### Excerpt to read
# # # # #
Scientists at Kansas State University say they have discovered a family of proteins that could lead to better treatments for Staphylococcus aureus, a pathogenic bacterium that can cause more than 60,000 potentially life-threatening infections each year.
While S. aureus is typically a harmless commensal organism found in the nose and skin of 30% of the human population, it can cause serious and deadly infections if it invades deeper tissues. In their latest research study (“Staphylococcus aureus secretes a unique class of neutrophil serine protease inhibitors”), published in PNAS, Brian Geisbrecht, Ph.D., professor of biochemistry and molecular biophysics, and Kasra Ramyar, Ph.D., his research associate, and collaborators discovered that S. aureus secretes a family of proteins that prevent neutrophil serine proteases, or NSPs, from functioning, which is an important finding for understanding how infections are established. Neutrophils help prevent serious infections from occurring.
“Neutrophils are like the fire department of the immune system,” said Dr. Geisbrecht. “They are the first on the scene when a microbial infection tries to take hold.”
Neutrophils directly attack pathogens and emit biochemical signals that recruit other inflammatory immune cells to the site of infection when they release NSPs from intracellular granules.
“To our knowledge, Staph is the first example of any bacterium that secretes protease inhibitors specifically to block an aspect of the host immune response that is essential for its removal from the body,” added Dr. Geisbrecht.
# # # # #
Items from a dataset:

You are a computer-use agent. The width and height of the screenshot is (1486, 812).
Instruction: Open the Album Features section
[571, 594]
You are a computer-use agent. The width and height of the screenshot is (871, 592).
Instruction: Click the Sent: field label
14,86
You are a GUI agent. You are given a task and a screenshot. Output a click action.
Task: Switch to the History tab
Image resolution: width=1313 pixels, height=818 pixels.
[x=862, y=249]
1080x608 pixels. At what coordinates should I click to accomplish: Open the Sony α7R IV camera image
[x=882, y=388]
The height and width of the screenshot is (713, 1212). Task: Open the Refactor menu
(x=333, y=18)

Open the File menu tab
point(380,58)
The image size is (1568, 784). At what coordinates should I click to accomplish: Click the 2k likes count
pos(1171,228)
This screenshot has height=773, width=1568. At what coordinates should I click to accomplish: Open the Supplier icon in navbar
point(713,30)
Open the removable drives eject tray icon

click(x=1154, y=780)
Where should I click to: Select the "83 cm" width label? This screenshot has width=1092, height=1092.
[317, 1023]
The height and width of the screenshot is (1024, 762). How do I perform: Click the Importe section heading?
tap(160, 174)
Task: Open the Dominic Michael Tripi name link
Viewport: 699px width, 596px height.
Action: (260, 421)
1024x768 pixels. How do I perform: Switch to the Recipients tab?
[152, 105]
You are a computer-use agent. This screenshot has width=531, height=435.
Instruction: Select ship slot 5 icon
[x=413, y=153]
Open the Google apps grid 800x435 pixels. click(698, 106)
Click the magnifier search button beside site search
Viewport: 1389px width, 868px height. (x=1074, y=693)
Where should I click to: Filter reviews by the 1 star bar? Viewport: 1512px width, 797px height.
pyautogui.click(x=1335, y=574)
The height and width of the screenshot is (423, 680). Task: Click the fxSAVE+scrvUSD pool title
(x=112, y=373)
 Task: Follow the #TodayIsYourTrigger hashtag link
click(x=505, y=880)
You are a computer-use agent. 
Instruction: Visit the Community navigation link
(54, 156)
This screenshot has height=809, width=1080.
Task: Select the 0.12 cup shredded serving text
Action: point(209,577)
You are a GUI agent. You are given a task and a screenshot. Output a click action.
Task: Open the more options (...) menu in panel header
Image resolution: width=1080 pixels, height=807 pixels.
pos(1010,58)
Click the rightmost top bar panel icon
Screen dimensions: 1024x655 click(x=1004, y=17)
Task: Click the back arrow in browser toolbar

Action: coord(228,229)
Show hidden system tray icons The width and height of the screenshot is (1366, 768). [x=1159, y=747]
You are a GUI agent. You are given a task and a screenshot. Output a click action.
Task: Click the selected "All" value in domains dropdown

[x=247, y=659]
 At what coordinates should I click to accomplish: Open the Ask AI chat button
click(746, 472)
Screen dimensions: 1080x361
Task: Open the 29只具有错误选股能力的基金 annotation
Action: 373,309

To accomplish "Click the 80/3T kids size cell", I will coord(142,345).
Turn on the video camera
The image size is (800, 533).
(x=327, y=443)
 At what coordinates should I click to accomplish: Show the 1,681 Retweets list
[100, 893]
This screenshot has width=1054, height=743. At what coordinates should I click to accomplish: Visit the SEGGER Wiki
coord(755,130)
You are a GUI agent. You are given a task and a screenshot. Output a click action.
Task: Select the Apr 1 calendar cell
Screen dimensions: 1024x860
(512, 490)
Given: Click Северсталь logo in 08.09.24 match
# # # # #
### Problems and tasks
A: Reproduce the passage of the article on Staphylococcus aureus between "Neutrophils directly attack" and "from intracellular granules.", inclusive.
B: According to the article on Staphylococcus aureus, why does Dr. Geisbrecht liken neutrophils to the fire department of the immune system? Answer in one to three sentences.
C: Continue the article on Staphylococcus aureus from where it stops.

### Results for each task
A:
Neutrophils directly attack pathogens and emit biochemical signals that recruit other inflammatory immune cells to the site of infection when they release NSPs from intracellular granules.

B: He compares them to a fire department because they are the first on the scene when a microbial infection tries to take hold.

C:
“S. aureus secretes a family of proteins that potently inhibits the activity of neutrophil serine proteases (NSPs): neutrophil elastase (NE), proteinase 3, and cathepsin G,” wrote the investigators. “The NSPs, but not related serine proteases, are specifically blocked by the extracellular adherence protein (Eap) and the functionally orphan Eap homologs EapH1 and EapH2, with inhibitory-constant values in the low-nanomolar range.”
The research may lead to better treatments for inflammatory conditions, such as emphysema and chronic obstructive pulmonary disease, which are the result of dysregulated neutrophil activation in the lung. The discovery that S. aureus secretes Eaps that block NSPs could eventually affect how staph infections are treated in the clinic.
“Understanding this interaction can not only help us design better therapies in the future, but may help make current treatment regimens work better,” said Dr. Geisbrecht.